What this task involves. Count every line of the data that includes "agent". State only the number.

Exercise materials.
= Beginning of Section =

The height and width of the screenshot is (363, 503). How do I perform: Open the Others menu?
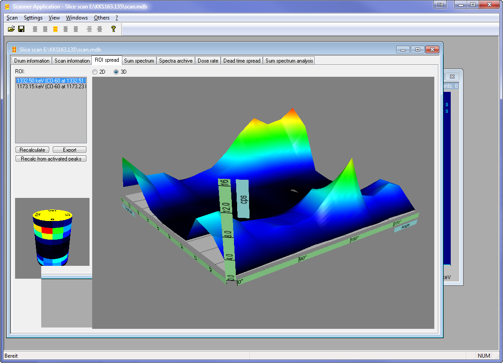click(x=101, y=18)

= End of Section =
= Beginning of Section =

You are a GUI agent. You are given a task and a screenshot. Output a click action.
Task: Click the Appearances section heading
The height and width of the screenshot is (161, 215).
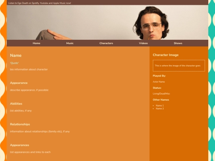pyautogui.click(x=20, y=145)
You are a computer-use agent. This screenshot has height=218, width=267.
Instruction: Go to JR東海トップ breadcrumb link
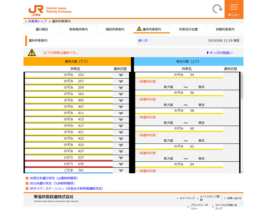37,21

= End of Section =

Solution. 2